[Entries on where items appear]
>>>

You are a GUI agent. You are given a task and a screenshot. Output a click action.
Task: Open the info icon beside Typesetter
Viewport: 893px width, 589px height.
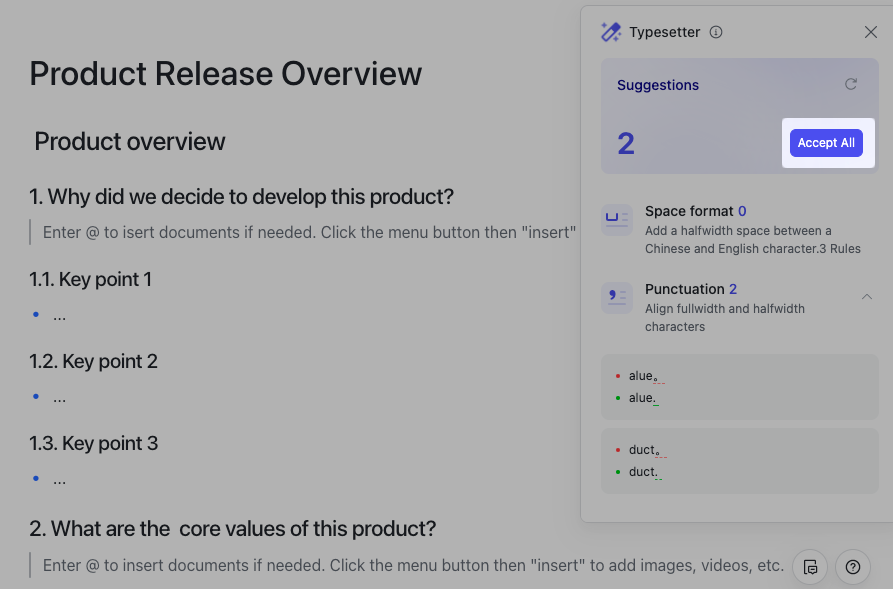click(716, 32)
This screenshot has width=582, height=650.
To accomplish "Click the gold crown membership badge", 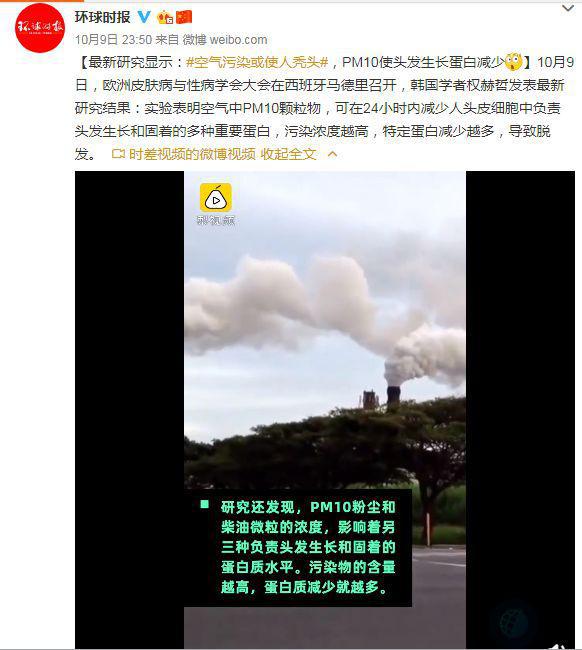I will coord(165,17).
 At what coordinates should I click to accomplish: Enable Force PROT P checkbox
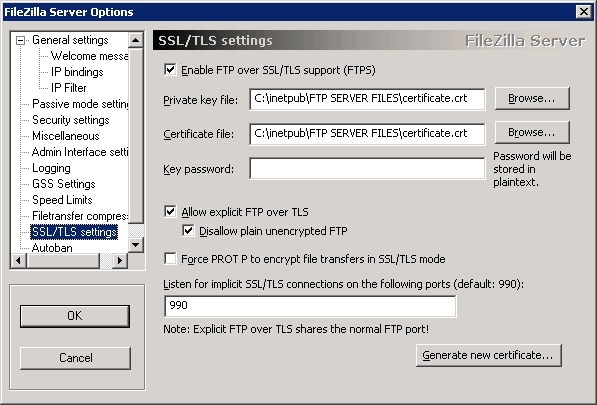coord(170,259)
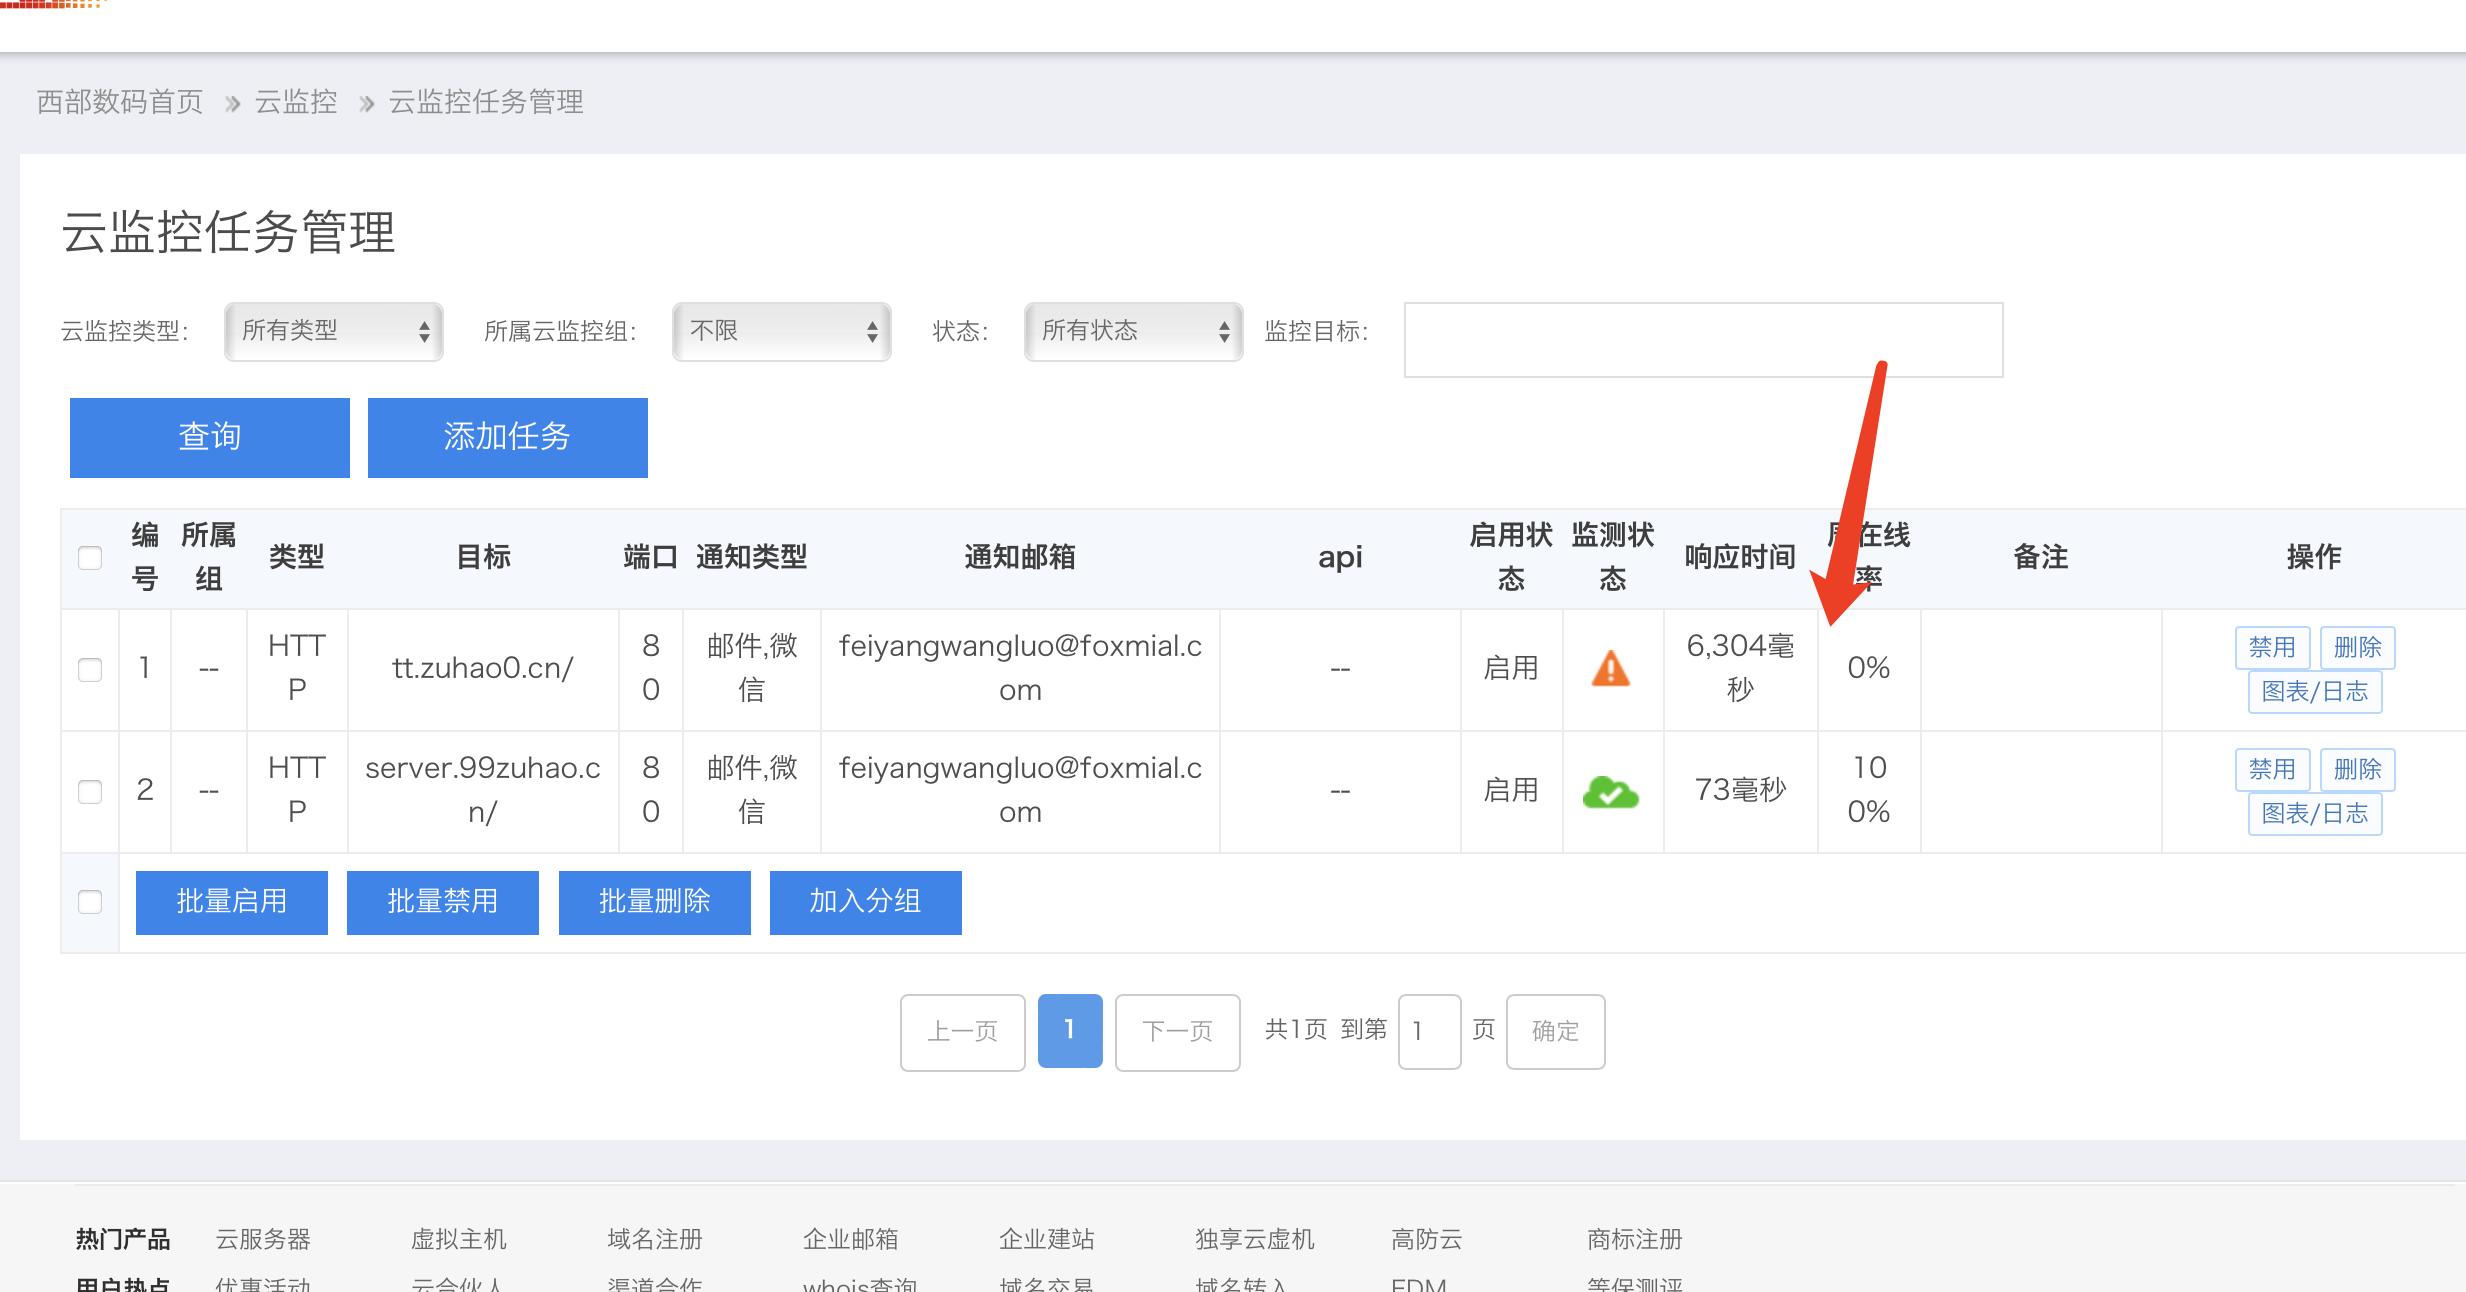Check the checkbox for task row 1
This screenshot has width=2466, height=1292.
click(x=90, y=669)
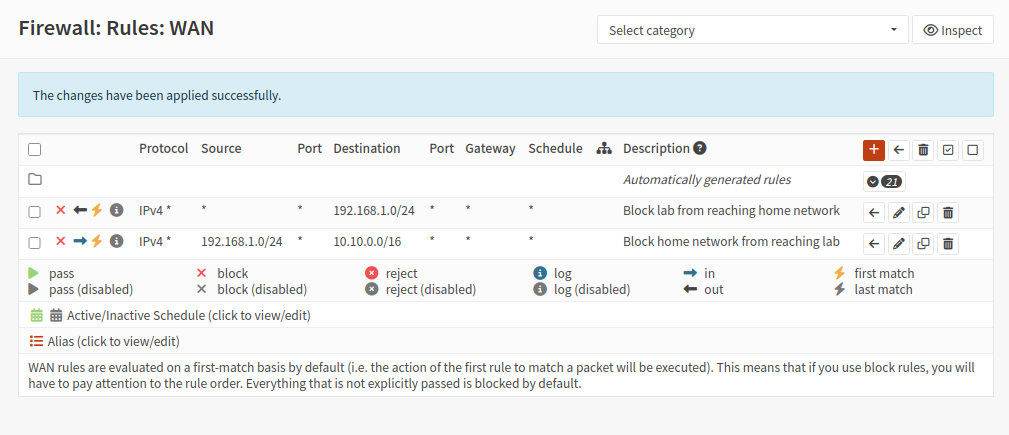Click header trash icon to delete selected rules
The width and height of the screenshot is (1009, 435).
click(x=924, y=150)
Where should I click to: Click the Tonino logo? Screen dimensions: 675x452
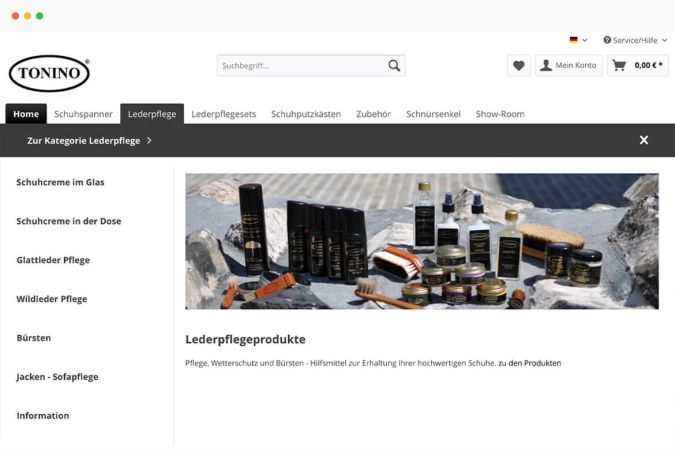49,73
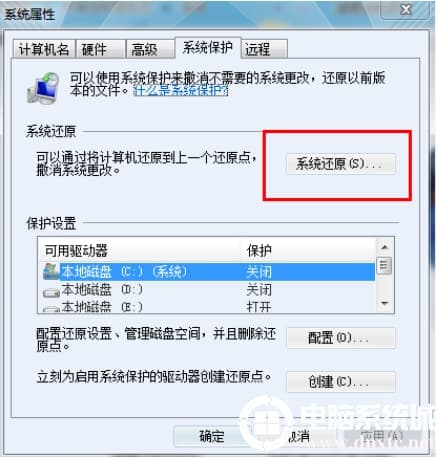Click the System Protection computer icon

pyautogui.click(x=43, y=88)
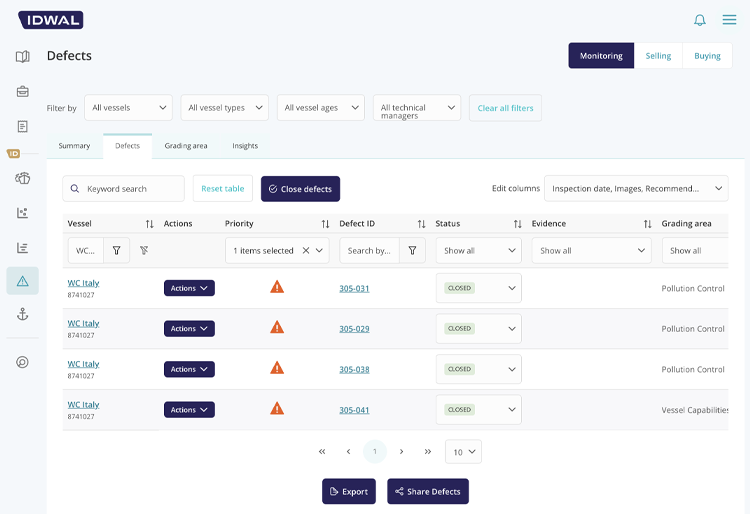The width and height of the screenshot is (750, 514).
Task: Open the Grading area tab
Action: [186, 146]
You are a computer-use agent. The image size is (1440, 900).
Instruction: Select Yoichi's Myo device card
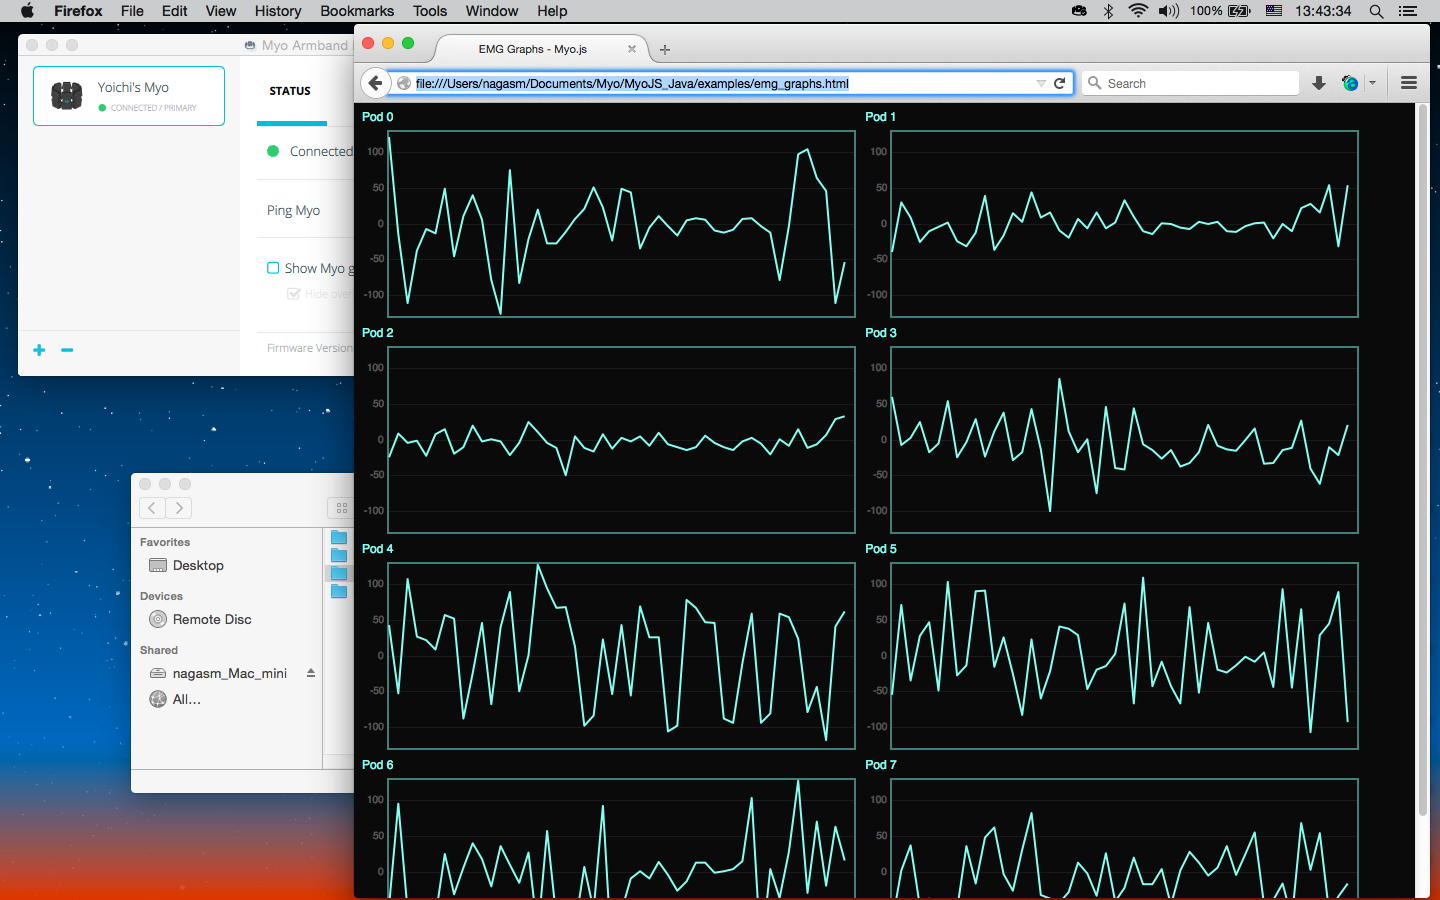pos(129,96)

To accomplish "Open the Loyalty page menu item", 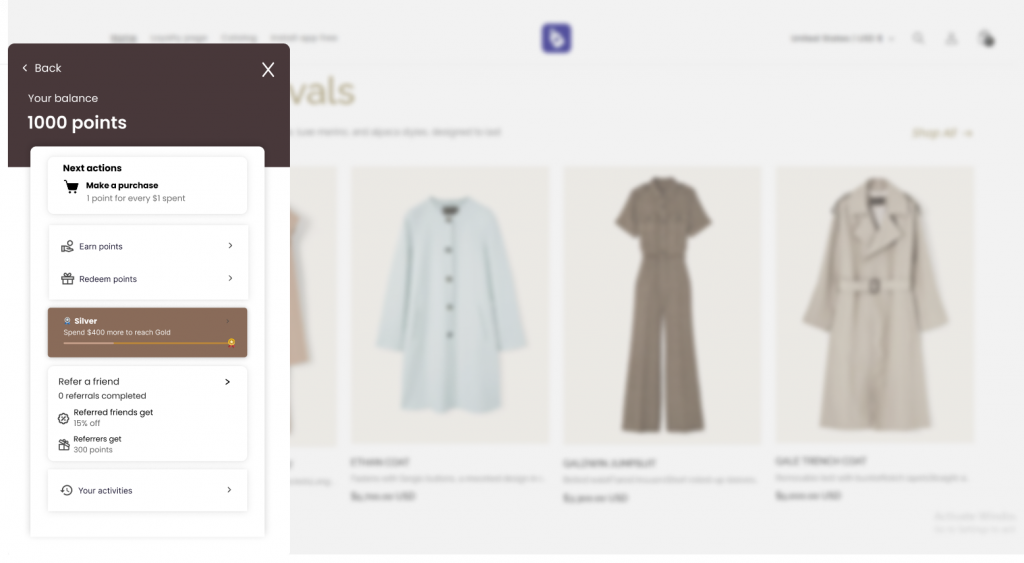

<<<

TASK BRIEF: Please put the records into a numbered list, starting at the line that contains "Where should I" and ending at the end of the records, with blank lines omitted. Leave the pictures out of your answer.

ANSWER TO THE TASK:
1. Where should I click to: Click the Tonino logo? Screen dimensions: 675x452
2. 49,73
3. Click the System Protection computer icon
4. pyautogui.click(x=43, y=88)
5. The width and height of the screenshot is (750, 514).
6. Task: Open the Grading area tab
7. Action: [186, 146]
8. You are a computer-use agent. The image size is (1440, 900).
9. Instruction: Select Yoichi's Myo device card
10. pos(129,96)
11. To accomplish "Open the Loyalty page menu item", 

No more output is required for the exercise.